*Work to complete*. Output the stretch from the line containing "At what (x,y)" through the line containing "Looking at the" in the listing below as a numbered list, both end lines included and blank lines omitted. Leave out the pictures.

*Data extract*.

..............................

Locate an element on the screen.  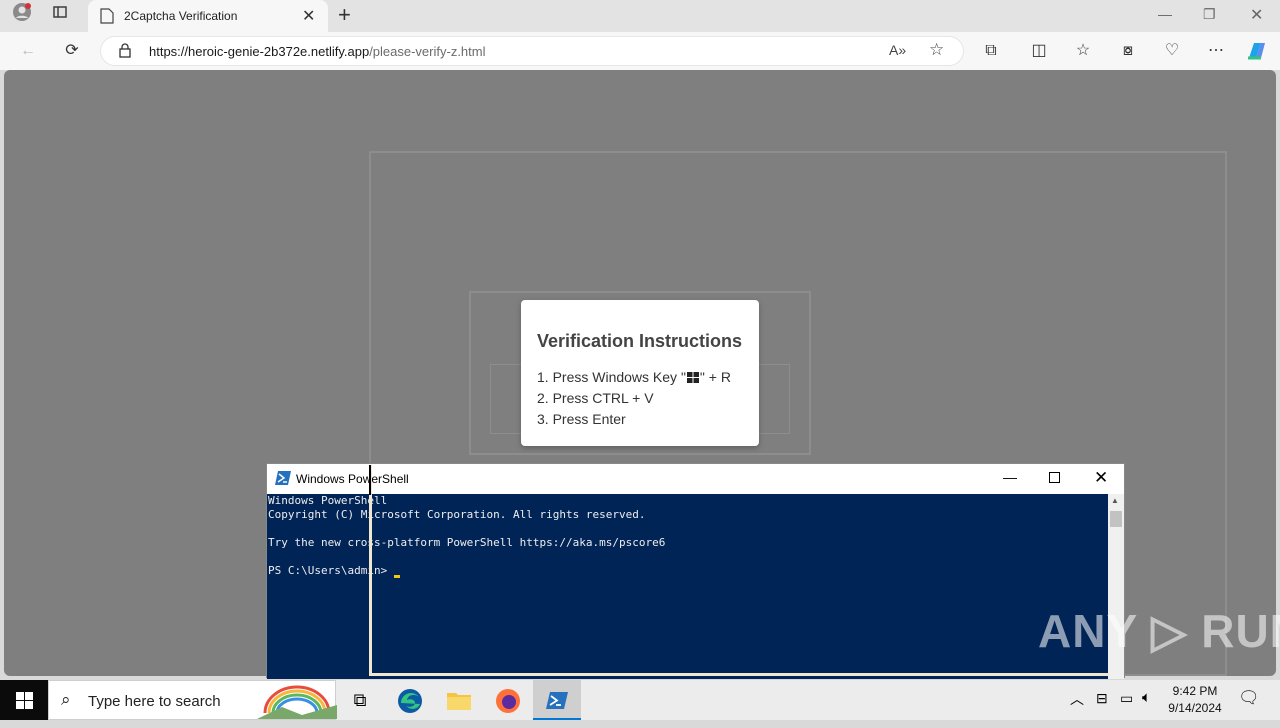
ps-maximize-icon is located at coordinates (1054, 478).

..............................

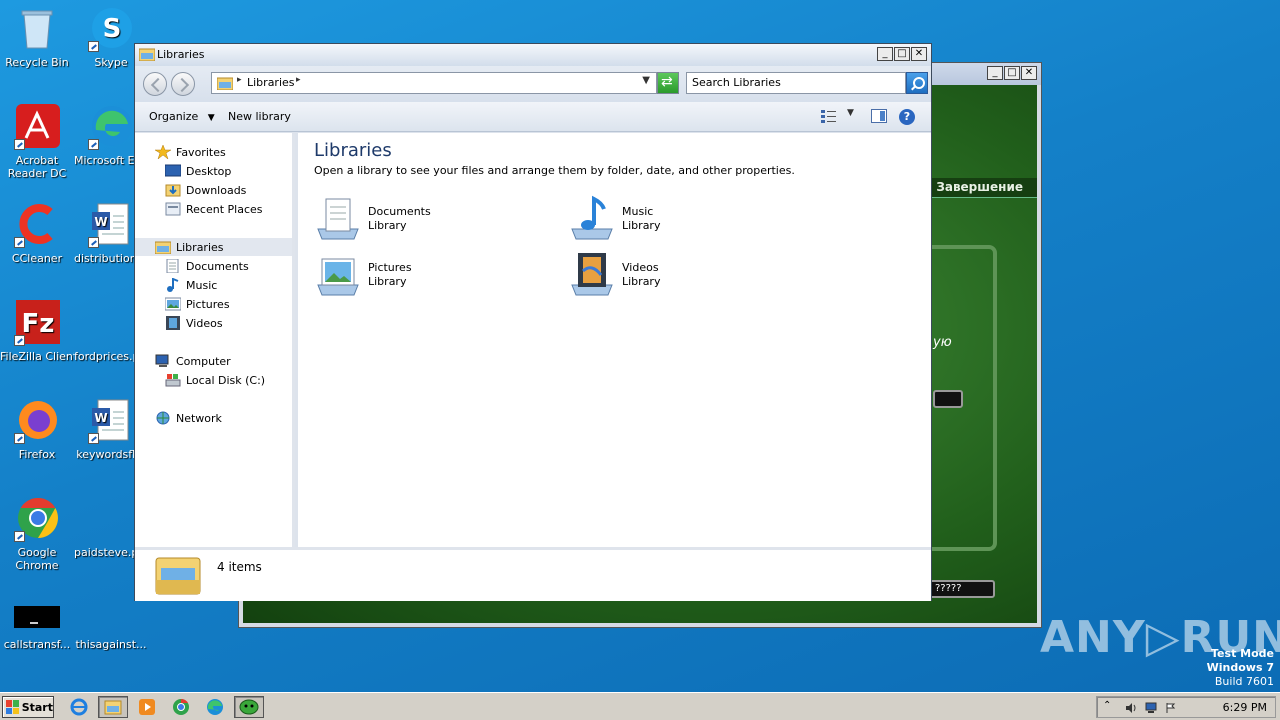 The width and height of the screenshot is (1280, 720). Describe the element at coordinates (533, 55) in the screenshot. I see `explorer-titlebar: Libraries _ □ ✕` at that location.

..............................

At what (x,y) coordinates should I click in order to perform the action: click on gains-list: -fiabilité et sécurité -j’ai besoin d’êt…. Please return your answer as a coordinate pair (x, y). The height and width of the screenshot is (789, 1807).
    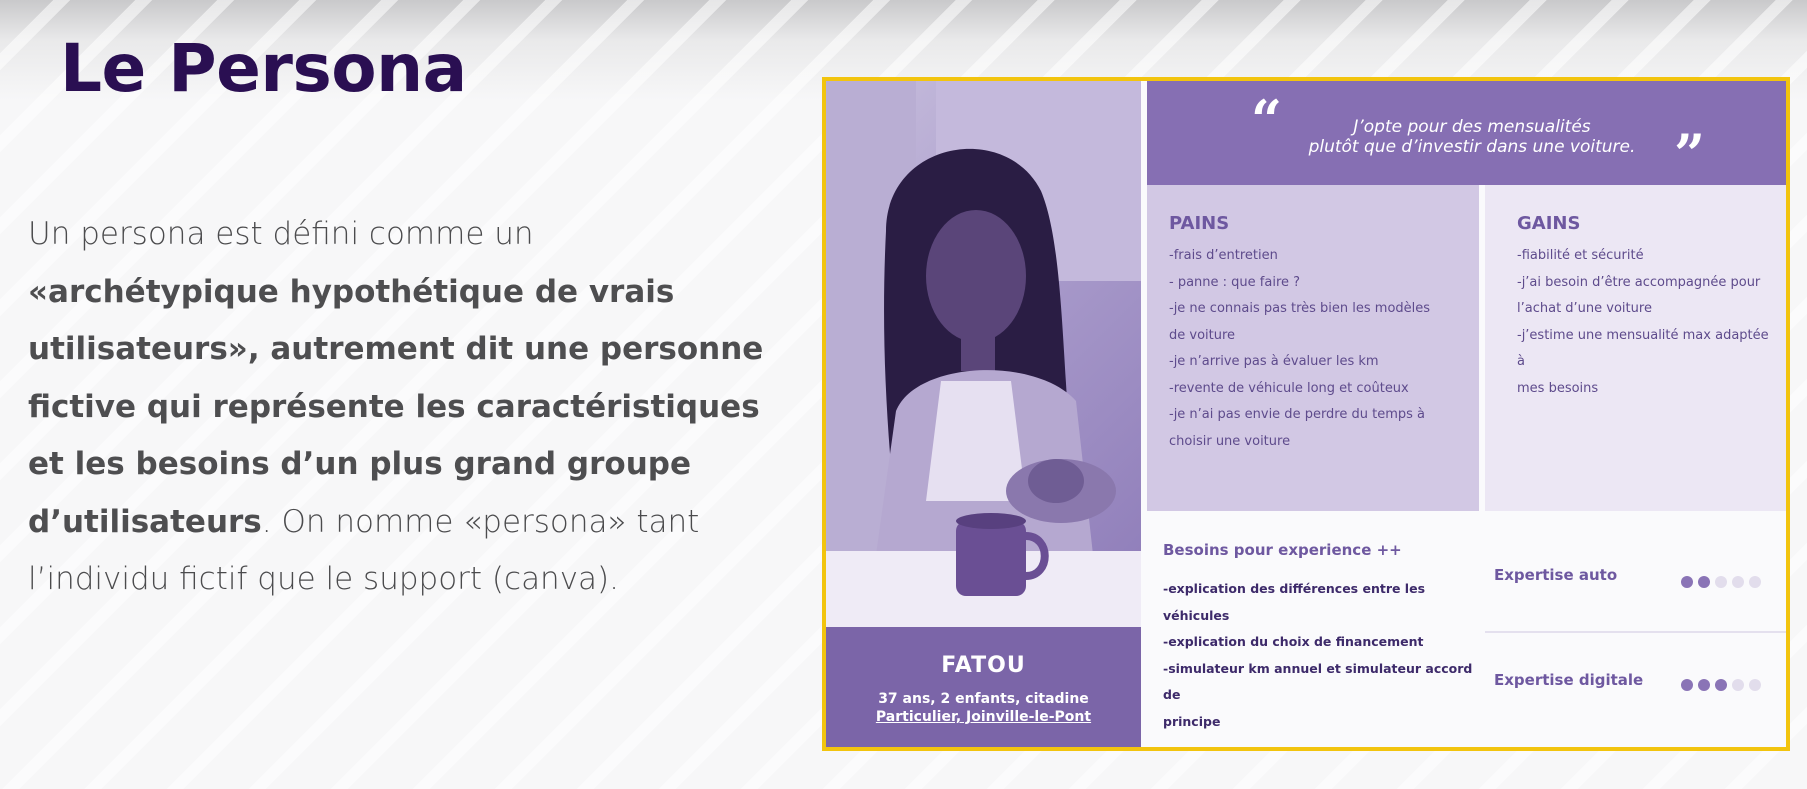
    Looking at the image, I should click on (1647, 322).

..............................

*Solution to this exercise*.
1. At what (x,y) coordinates should I click in order to perform the action: click on gains-list: -fiabilité et sécurité -j’ai besoin d’êt…. Please return your answer as a coordinate pair (x, y). The height and width of the screenshot is (789, 1807).
2.     Looking at the image, I should click on (1647, 322).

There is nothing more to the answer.